Friday, May 25, 2007

Jack Lohman's Capital Times Opinion Piece...

Mr. Lohman has used an interesting technique to continue his quest for a government-run statewide equivalent of Medicare.

First, because our political system permits contributions to politicians, and because some of those contributions originate with health care or insurance entities, political corruption is part of the “health care crisis”.

If it is, why do we not tackle political corruption as a separate issue and not throw it into the same basket with health care? Health care in and of itself is far and away a tough enough situation to resolve properly without the added impediment of political corruption tossed into the mix.

Next, he restates his premise that a single payer system of health care would be a windfall for business, the economy of Wisconsin and the citizens who would be the consumers of health care in this brave new world.

Medicare relies upon the private sector insurance companies and health care administrators to pay all its claims. Those costs have been shown to be about 12% of the total claims paid, not 31%. The government cost of operating the system is some 2% to 3% of the total cost. That total administrative cost is about the same as the cost of private sector plans in the state under our free market approach.

“A small payroll tax” of 10% to 15% would be levied on the state’s employers instead of the money currently being spent for the free market version of health care. That would impact the roughly 50% of Wisconsin’s smaller employers that do not currently offer health insurance to employees. A new tax of “just” 10% to 15% would virtually guarantee that those employers would cease operation or move from Wisconsin where that was possible.

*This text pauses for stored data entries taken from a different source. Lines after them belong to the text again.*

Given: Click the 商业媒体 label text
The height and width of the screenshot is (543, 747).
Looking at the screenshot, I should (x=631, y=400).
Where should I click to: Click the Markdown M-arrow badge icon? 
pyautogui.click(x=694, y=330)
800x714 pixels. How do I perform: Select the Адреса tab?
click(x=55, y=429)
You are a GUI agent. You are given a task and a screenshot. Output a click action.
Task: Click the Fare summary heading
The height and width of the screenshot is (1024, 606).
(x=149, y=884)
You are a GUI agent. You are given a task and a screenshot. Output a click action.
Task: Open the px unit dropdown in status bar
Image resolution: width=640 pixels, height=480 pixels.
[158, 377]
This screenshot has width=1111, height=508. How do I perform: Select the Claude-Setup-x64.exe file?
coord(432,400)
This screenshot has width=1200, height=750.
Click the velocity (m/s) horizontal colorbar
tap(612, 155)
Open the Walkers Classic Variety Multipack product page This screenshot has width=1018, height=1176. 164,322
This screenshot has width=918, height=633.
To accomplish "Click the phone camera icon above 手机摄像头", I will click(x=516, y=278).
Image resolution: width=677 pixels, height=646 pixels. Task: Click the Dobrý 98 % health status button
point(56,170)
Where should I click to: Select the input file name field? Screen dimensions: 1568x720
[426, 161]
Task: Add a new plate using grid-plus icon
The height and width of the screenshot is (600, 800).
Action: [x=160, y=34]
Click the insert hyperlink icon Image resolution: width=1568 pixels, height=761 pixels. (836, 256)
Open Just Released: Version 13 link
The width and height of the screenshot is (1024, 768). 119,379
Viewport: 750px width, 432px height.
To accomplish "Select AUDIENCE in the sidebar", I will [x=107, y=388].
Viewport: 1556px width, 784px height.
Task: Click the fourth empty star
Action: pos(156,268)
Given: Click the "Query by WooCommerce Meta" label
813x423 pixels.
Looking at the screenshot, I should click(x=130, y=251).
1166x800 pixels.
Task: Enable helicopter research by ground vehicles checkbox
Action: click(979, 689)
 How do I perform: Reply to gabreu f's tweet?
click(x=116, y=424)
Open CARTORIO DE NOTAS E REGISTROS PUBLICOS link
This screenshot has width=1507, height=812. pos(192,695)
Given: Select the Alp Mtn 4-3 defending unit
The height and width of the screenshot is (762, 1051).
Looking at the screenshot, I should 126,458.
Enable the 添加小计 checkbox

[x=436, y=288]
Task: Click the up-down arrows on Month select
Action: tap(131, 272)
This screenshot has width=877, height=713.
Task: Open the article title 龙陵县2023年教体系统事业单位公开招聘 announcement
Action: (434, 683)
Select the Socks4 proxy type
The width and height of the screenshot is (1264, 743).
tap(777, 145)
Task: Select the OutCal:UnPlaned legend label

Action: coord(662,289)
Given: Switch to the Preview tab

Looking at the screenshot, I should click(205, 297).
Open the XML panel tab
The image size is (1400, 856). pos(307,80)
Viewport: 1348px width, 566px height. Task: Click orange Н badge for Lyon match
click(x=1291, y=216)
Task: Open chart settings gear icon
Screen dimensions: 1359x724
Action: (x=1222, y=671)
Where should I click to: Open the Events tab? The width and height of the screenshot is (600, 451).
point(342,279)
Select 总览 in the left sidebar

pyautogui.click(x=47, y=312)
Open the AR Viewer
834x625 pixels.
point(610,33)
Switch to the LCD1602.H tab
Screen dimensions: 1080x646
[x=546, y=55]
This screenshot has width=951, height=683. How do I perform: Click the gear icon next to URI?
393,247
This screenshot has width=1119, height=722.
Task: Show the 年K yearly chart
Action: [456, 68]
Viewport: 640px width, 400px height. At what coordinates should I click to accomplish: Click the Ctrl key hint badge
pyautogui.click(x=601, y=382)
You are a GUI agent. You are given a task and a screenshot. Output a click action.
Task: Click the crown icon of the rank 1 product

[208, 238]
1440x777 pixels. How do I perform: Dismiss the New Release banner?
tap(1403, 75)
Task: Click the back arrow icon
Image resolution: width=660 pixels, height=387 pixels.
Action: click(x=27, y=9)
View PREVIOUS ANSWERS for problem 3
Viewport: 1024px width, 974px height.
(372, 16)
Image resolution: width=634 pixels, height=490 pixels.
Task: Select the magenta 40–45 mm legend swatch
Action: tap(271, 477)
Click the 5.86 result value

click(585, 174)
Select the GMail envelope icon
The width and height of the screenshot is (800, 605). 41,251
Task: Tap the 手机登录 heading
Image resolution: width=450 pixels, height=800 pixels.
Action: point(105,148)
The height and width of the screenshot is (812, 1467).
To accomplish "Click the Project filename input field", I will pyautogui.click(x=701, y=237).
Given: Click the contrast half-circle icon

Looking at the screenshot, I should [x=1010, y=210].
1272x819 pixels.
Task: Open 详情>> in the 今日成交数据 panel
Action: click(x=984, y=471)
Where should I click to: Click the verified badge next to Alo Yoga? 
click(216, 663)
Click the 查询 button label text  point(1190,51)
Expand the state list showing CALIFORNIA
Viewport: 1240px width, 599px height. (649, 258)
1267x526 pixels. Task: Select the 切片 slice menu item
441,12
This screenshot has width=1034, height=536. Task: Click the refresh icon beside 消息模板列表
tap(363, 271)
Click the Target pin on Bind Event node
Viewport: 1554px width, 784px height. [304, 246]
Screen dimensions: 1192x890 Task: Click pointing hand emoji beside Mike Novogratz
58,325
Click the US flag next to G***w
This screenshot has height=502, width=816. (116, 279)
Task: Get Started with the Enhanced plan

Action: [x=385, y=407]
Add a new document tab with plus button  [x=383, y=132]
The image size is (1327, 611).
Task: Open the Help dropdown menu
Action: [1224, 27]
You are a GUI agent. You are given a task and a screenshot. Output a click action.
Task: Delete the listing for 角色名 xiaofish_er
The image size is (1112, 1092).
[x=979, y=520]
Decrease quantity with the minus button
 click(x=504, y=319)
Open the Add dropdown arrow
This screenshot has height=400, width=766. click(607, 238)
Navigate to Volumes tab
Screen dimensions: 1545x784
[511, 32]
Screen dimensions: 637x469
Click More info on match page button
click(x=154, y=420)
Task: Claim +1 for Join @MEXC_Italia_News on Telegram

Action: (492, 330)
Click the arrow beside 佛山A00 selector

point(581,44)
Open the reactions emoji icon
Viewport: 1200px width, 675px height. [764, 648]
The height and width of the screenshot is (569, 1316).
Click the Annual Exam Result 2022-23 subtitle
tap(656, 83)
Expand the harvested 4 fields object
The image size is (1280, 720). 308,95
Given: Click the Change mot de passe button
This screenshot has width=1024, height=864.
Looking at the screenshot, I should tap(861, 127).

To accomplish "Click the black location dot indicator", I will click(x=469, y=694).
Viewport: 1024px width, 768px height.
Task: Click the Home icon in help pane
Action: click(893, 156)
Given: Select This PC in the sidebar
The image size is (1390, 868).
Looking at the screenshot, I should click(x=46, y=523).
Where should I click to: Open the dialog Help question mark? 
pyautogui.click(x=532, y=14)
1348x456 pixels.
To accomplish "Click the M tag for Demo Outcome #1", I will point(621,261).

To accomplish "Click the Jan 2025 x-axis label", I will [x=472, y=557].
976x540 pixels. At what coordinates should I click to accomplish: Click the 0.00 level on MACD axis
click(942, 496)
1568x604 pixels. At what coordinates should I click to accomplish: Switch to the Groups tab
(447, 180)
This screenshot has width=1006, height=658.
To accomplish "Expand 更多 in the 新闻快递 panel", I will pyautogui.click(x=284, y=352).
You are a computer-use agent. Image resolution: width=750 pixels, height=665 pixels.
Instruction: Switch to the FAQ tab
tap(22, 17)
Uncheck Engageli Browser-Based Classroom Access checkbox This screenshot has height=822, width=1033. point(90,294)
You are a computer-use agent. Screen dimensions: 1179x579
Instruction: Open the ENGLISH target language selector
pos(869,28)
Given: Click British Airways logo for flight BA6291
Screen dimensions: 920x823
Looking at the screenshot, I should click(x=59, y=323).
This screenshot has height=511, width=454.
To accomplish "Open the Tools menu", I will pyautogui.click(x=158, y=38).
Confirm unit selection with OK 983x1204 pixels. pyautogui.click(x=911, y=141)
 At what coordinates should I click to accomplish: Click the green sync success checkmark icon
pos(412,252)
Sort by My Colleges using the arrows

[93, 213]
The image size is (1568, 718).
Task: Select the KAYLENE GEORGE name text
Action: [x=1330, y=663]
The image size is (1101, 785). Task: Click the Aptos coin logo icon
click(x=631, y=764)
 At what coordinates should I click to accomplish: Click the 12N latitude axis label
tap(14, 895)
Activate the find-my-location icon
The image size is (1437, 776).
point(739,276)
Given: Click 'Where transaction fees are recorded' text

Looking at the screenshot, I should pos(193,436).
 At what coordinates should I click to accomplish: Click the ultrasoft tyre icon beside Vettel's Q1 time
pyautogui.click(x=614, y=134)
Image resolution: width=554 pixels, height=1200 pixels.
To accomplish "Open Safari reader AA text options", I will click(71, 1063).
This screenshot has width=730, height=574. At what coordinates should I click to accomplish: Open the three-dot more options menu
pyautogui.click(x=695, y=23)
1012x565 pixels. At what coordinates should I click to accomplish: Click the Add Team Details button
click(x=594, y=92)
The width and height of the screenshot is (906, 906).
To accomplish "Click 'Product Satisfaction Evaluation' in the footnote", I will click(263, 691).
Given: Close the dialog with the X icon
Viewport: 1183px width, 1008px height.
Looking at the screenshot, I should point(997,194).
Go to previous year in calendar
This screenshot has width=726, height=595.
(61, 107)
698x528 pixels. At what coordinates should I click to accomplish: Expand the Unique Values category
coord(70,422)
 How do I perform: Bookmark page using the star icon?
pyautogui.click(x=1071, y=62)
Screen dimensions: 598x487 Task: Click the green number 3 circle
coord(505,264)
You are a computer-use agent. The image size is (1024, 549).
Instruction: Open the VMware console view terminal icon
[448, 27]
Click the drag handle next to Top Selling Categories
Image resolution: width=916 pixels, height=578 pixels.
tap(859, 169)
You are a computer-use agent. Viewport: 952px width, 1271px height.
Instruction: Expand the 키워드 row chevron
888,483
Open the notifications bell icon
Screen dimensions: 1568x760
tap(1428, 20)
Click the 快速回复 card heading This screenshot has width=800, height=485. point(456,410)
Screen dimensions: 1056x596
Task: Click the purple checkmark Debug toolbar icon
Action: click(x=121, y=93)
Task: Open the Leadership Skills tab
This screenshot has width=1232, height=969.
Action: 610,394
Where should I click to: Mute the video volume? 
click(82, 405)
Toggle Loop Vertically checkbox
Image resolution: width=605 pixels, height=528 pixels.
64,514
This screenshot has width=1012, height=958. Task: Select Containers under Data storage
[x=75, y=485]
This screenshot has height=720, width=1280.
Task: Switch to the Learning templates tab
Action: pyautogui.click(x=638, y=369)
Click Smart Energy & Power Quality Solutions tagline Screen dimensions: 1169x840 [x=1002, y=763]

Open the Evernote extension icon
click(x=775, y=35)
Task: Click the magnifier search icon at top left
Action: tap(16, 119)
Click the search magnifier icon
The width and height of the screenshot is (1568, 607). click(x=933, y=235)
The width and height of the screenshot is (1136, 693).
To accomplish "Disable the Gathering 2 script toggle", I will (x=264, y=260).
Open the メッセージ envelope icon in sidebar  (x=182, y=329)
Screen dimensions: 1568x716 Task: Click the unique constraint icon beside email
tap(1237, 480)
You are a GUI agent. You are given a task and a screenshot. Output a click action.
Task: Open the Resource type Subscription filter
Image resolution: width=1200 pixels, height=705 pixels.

The reference to Medicare costing more per capita then would the program Lohman espouses is concerning. He maintains that the state-run program would actually save money over Medicare in that all citizens would be rolled into the pool thus spreading the risk. He ignores the fact that Medicare reimbursements are barely more than $0.50 on each billed dollar. The amount unpaid by Medicare is transferred to the free market programs through increased retail fees at the point-of-care. That alone is a big part of the health care crisis which is largely a health care cost crisis as we’ve argued before.

An alternative would be for those same health care providers to decide whether or not they could continue in business if all reimbursements were now at or below the level of Medicare reimbursements. Another alternative would be for the state to hire the providers of care to take all the egregious “profit” out of the equation. Yet another alternative is for rationing of the then available health care services by the state agency charged with running the health system. Each of those alternatives certainly has a nice ring to them; it’ll be really difficult to decide which to use. Maybe we can have some of each.

And then there is another “small tax” to take away all co-pays, deductibles, dental and vision expense. That would complete the loop. The entitlement mentality that is a large part of the current problem would have become the mentality of us all, and we would’ve driven more jobs out of Wisconsin.

But, we would’ve completely eliminated the insurance industry, all the agents, etc. And that seems a primary goal for effective health care reform from Mr. Lohman’s perspective.


Finally, the argument returns to that of “Business Ethics 101”.

We are finally in agreement: all sides of this debate must be completely honest and ethical because this is far too important a debate to permit it be limited or twisted.